Aim of the task
Starting at the first of the lines below and ending at the line that contains "tab-people-sharing: People have been sharing pics... is", format those lines as a JSON list of strings with one string per line, skipping blank lines and leaving out the pictures.

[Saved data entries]
--
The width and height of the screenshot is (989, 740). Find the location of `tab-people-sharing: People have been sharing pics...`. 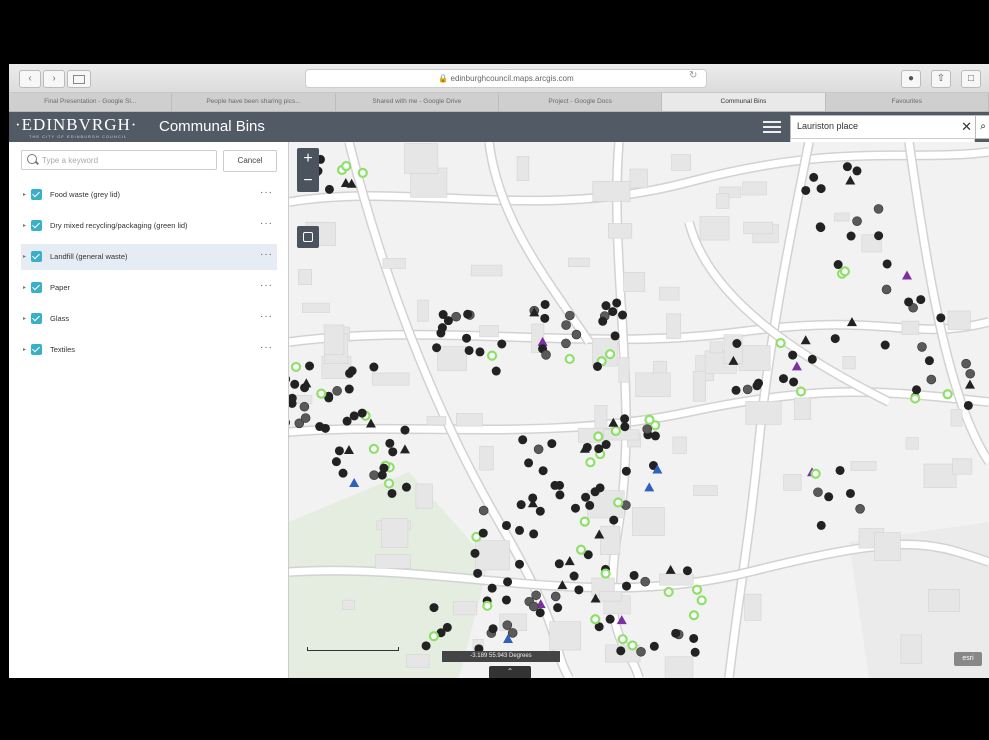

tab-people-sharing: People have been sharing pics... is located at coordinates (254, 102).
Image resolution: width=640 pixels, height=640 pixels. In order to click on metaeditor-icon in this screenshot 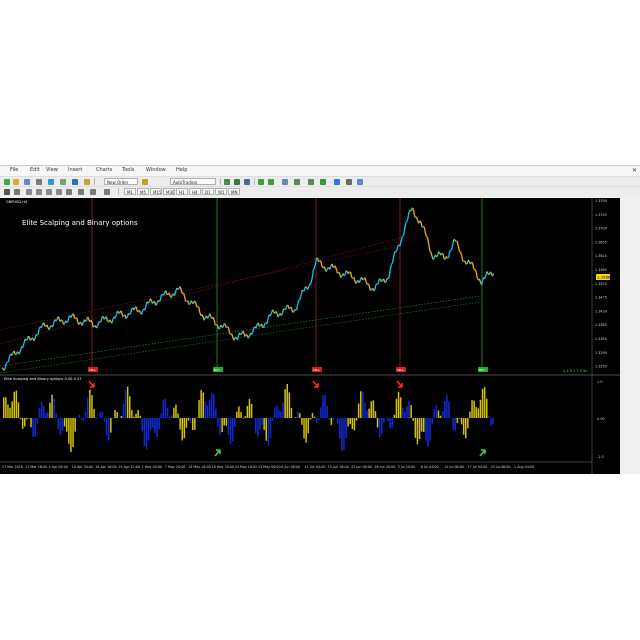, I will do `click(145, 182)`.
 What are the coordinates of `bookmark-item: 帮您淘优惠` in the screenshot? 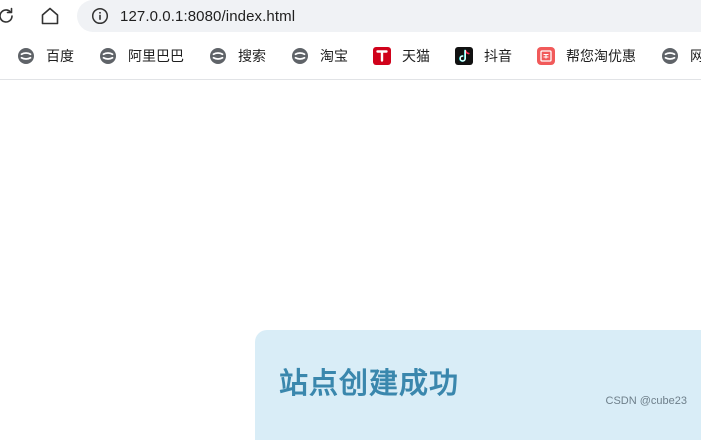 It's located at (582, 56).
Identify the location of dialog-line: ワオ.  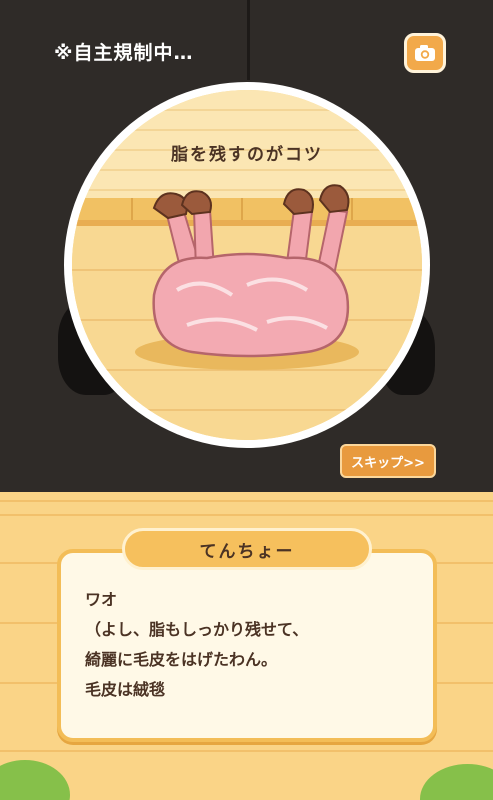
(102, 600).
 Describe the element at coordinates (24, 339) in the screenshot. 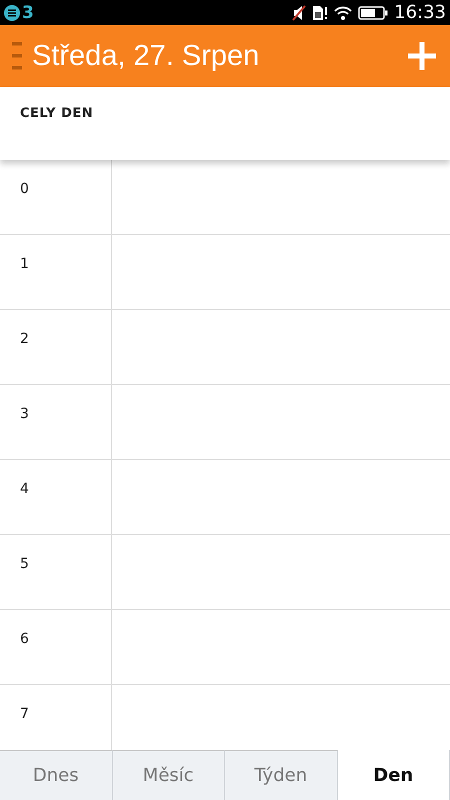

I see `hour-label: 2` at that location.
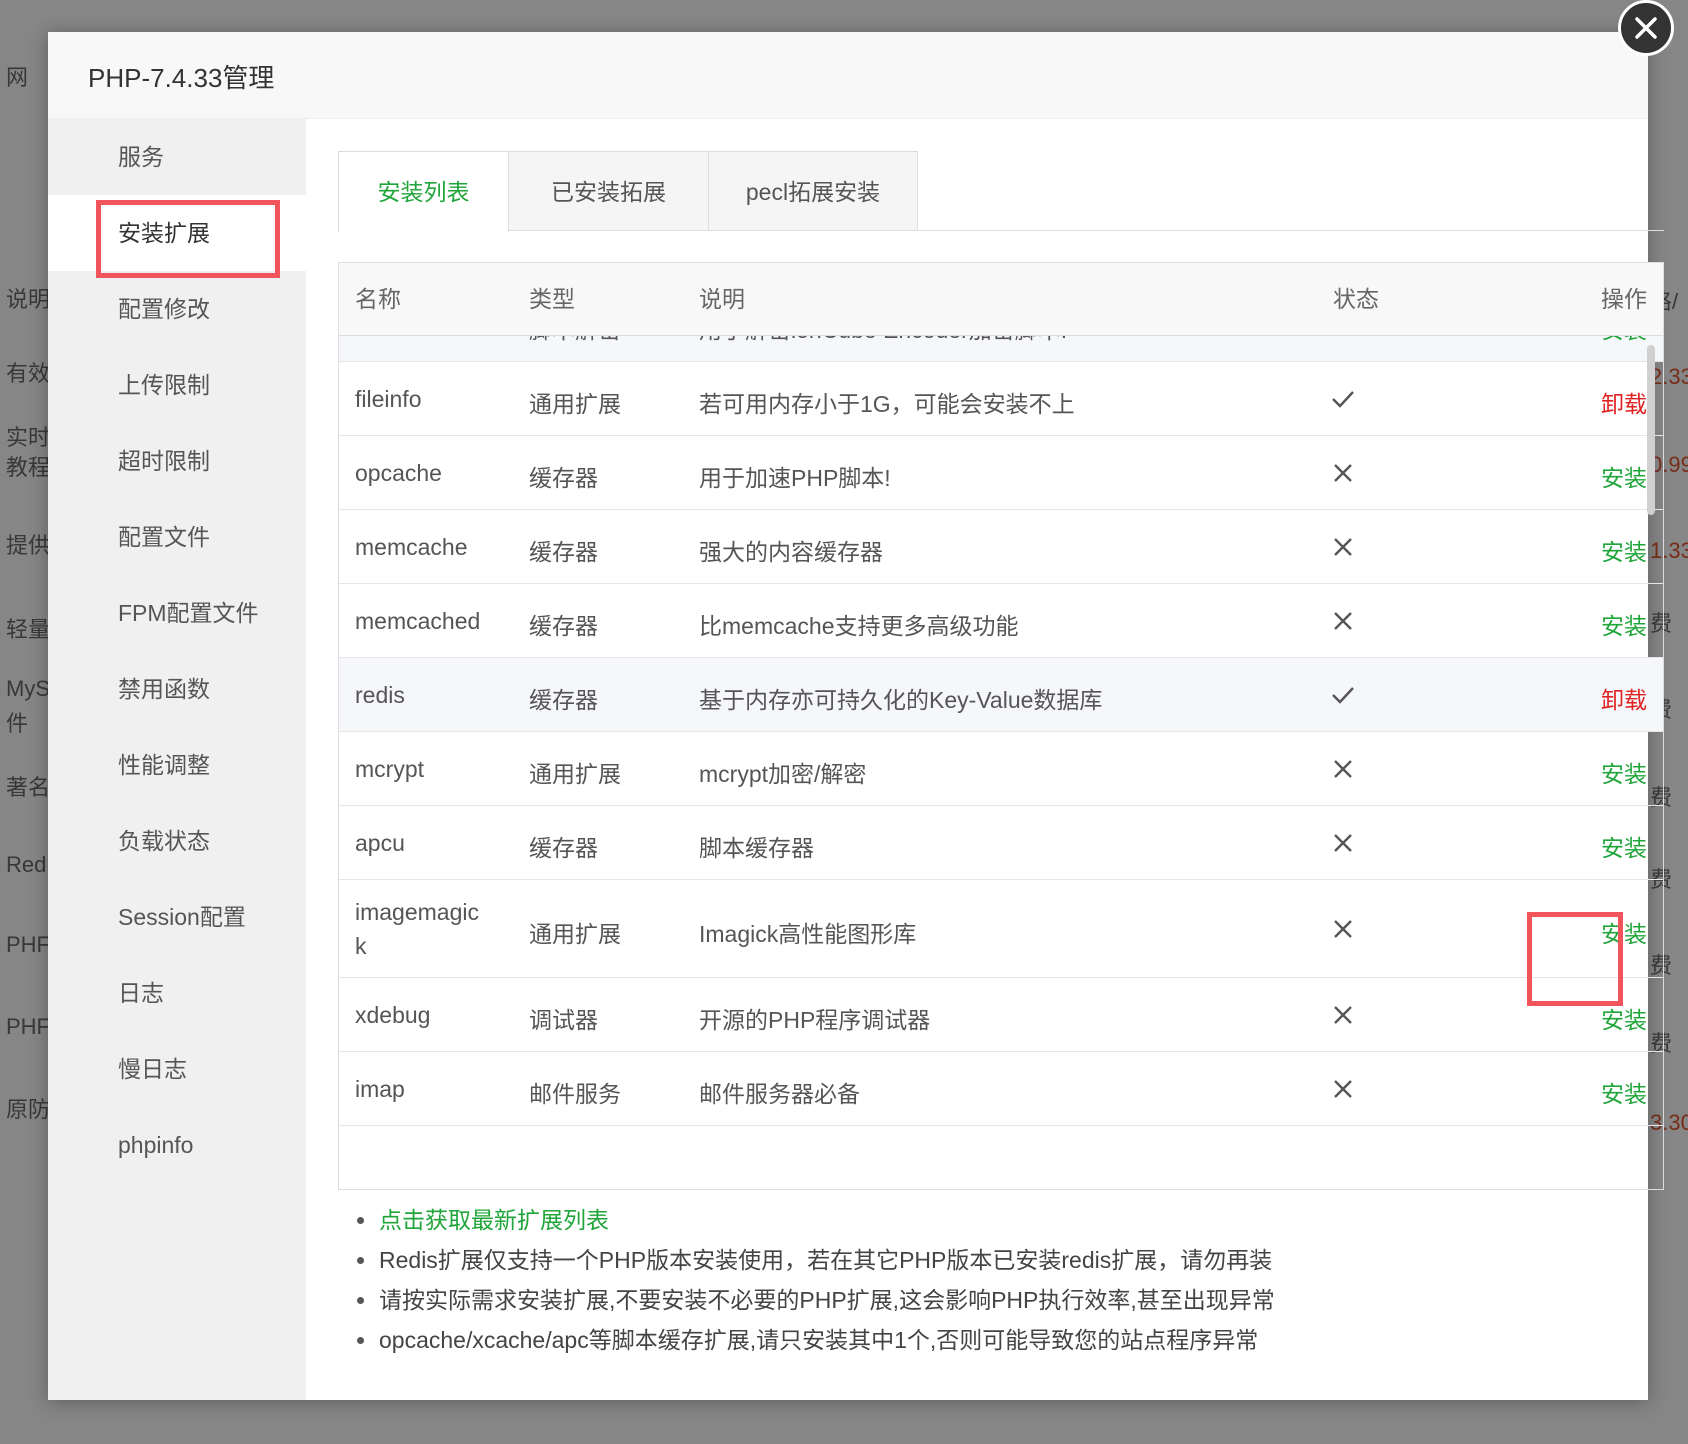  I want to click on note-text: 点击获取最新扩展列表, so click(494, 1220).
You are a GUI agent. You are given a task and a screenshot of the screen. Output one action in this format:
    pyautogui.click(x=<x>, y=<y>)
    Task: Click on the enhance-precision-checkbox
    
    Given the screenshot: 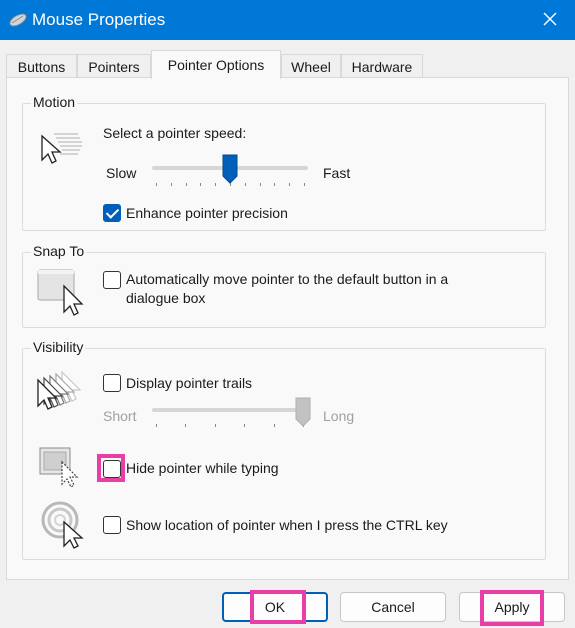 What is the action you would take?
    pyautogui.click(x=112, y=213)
--
Solution
[
  "The width and height of the screenshot is (989, 740). Find the location of `tab-people-sharing: People have been sharing pics...`. ",
  "tab-people-sharing: People have been sharing pics... is located at coordinates (254, 102)."
]